El grito que se oyó hizo que todos se cubrieran las orejas con las manos y se encogieran sobre el suelo. De pronto sopló un viento terrible, alzando una tormenta de pajas y polvo, el polvo se metió en los ojos, los dejó cegados. El fuego de la pared se fue debilitando, dejando atrás una nube de vapor apestoso, siseando, hasta que por fin se apagó por completo.
No fue sin embargo aquél el final. Porque de pronto hubo un estallido, un estallido tremendo, pero no desde la dirección del occultum cubierto de apestoso humo, sino desde arriba, de lo más alto de las escaleras, desde la puerta. Cayeron escombros, una verdadera lluvia de piedra pulverizada dentro de una nube blanca de yeso y cal. Scharley agarró a Reynevan y saltó con él bajo las arquerías de las escaleras. Justo a tiempo. Ante sus ojos cayó desde arriba una gruesa tabla de la puerta, provista de su tranca, directamente encima del cráneo de uno de los asustados idiotas y lo aplastó como si fuera una manzana.
Entre el alud de polvo cayó un hombre con las manos y los pies dispuestos en forma de cruz.
La Narrenturm se derrumba, le pasó por la cabeza a Reynevan. Se deshace en escombros la turris fu.lgura.ta, la torre herida por el rayo. Un pobre y ridículo loco cae de la Torre de los Locos que se está convirtiendo en ruinas, vuela hacia abajo, hacia su perdición. Yo soy ese loco, caigo, vuelo hacia el abismo, hacia el fondo. Cataclismo, caos y destrucción de las que soy culpable yo. Loco y perturbado, que liberé a un demonio, abrí la puerta del infierno. Percibo el hedor del azufre del infierno…

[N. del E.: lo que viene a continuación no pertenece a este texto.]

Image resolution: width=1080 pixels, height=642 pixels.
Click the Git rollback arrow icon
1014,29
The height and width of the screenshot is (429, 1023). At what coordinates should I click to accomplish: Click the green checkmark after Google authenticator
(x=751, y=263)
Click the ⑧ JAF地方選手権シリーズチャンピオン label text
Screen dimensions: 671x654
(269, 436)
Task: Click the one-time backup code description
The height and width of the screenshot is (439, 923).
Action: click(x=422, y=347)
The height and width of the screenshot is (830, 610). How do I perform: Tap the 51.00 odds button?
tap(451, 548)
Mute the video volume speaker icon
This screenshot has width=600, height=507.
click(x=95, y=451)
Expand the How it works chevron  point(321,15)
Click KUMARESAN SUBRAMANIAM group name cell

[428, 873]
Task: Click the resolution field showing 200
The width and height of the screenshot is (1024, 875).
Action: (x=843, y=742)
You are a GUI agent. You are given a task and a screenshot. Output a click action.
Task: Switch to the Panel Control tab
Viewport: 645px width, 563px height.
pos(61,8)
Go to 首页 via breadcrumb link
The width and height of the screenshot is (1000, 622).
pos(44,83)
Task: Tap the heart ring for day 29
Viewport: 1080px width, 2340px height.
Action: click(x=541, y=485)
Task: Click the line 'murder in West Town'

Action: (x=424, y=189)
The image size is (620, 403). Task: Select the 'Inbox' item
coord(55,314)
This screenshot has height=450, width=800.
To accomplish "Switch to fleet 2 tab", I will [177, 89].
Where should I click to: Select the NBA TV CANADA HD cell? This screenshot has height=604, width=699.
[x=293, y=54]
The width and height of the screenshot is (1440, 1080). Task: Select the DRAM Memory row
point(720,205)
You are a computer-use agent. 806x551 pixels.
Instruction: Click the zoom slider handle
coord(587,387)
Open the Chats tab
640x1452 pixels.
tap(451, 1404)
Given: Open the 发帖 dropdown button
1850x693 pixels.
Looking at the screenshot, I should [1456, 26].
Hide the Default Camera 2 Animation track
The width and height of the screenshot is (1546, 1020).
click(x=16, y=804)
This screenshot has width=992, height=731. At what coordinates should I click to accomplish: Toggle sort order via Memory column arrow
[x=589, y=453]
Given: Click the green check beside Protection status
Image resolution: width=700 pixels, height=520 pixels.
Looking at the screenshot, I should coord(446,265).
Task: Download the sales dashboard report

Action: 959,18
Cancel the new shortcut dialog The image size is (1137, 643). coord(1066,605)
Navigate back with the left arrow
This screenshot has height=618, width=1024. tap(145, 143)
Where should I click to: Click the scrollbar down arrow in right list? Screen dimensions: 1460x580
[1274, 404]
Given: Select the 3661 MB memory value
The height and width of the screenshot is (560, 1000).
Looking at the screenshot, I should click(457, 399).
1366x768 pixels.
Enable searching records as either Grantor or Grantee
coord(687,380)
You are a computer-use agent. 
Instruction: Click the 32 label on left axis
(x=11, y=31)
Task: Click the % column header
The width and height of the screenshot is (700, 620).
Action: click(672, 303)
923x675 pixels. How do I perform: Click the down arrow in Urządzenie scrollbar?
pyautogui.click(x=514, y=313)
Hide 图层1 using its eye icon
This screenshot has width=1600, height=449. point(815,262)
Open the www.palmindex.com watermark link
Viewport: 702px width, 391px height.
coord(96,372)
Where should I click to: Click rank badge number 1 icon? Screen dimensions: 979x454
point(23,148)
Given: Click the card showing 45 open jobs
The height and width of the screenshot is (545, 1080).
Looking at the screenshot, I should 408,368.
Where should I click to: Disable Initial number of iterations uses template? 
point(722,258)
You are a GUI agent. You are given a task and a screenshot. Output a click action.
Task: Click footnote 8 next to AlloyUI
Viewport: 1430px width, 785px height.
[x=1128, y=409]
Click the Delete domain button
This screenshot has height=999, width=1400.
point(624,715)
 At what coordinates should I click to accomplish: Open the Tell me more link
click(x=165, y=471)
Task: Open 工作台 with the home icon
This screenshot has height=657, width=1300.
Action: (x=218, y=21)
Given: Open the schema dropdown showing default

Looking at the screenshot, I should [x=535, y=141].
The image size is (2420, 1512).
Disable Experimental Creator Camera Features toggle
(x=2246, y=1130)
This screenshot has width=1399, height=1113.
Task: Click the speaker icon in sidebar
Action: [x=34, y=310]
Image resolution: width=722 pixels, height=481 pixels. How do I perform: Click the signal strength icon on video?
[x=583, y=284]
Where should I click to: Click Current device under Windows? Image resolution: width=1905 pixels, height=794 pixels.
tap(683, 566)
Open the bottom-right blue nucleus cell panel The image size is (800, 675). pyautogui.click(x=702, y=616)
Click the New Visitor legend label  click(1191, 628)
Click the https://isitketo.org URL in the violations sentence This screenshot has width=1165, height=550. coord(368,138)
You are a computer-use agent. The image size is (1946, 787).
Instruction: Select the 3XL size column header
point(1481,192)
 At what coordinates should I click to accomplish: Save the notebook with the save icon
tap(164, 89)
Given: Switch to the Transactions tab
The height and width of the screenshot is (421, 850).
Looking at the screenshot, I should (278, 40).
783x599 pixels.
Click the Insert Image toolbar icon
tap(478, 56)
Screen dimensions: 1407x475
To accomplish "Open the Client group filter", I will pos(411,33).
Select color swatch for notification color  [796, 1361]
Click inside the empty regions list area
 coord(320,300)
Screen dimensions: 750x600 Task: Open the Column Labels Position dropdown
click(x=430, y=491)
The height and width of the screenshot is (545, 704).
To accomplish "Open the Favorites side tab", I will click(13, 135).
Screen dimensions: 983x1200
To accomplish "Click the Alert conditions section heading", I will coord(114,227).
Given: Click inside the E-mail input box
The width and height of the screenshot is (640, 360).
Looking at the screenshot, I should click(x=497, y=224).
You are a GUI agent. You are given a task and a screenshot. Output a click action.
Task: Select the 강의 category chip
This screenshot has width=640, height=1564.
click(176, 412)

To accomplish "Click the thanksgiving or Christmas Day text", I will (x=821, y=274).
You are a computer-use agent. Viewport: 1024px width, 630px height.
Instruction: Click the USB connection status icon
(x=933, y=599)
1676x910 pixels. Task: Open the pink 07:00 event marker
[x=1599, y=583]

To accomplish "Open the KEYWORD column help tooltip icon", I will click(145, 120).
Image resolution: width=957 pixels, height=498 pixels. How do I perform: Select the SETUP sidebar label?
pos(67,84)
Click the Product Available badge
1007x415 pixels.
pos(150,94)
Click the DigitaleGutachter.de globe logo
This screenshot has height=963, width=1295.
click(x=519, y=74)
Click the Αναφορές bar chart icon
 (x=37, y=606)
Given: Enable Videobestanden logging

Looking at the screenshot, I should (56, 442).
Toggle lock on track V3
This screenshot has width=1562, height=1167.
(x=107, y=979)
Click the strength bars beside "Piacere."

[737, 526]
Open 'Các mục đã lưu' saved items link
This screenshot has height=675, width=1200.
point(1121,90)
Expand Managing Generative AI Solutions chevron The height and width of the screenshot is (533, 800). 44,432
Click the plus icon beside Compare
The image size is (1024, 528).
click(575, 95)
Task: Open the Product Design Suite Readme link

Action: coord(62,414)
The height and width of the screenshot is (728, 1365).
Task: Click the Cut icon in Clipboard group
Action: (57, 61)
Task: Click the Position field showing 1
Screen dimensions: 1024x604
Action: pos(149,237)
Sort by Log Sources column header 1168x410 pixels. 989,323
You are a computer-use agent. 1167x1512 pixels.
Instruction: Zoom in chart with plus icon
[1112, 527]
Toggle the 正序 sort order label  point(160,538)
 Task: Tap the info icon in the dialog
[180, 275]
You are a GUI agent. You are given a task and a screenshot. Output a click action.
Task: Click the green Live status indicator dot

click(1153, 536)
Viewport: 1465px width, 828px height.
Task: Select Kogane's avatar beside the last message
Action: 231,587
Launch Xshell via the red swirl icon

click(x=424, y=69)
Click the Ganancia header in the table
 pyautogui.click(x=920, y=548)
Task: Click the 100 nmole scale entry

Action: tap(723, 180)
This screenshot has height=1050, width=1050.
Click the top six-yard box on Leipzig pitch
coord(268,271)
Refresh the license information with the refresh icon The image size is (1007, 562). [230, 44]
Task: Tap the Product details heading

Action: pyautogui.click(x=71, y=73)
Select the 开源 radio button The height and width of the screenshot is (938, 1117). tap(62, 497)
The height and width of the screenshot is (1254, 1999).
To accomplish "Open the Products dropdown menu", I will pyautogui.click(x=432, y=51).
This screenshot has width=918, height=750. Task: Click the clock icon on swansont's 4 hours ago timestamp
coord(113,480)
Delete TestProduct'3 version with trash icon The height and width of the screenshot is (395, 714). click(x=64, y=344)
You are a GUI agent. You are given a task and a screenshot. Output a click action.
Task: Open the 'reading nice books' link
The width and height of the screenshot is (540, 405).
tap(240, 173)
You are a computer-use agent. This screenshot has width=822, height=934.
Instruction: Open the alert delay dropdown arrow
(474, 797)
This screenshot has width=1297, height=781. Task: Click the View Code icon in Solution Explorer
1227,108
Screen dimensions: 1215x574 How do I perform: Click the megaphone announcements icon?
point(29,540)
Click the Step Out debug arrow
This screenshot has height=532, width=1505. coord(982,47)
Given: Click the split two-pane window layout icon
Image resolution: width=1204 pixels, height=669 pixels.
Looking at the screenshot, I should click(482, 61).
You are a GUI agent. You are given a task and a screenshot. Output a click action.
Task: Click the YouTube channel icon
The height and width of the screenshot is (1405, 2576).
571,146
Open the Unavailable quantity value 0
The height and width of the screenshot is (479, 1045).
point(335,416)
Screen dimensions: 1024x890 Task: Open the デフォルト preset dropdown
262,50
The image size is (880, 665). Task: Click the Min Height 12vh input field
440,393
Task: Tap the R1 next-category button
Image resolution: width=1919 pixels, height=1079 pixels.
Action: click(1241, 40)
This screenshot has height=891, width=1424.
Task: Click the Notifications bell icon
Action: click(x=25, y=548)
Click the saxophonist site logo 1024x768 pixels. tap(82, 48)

– Es pólvora… -Scharley, encogido al lado, adivinó sus pensamientos-. Alguien ha volado la puerta a base de pólvora… Reinmar… Alguien…
– ¡Alguien nos está liberando! -gritó, saliendo de entre las ruinas, Horn-. ¡Es la salvación! ¡Son los nuestros! ¡Hosanna!
– ¡Eh, mozos! -gritó alguien desde arriba, desde la destrozada puerta, de donde surgía ya la claridad del día y un aire fresco y helado-. ¡Salid, que estáis libres!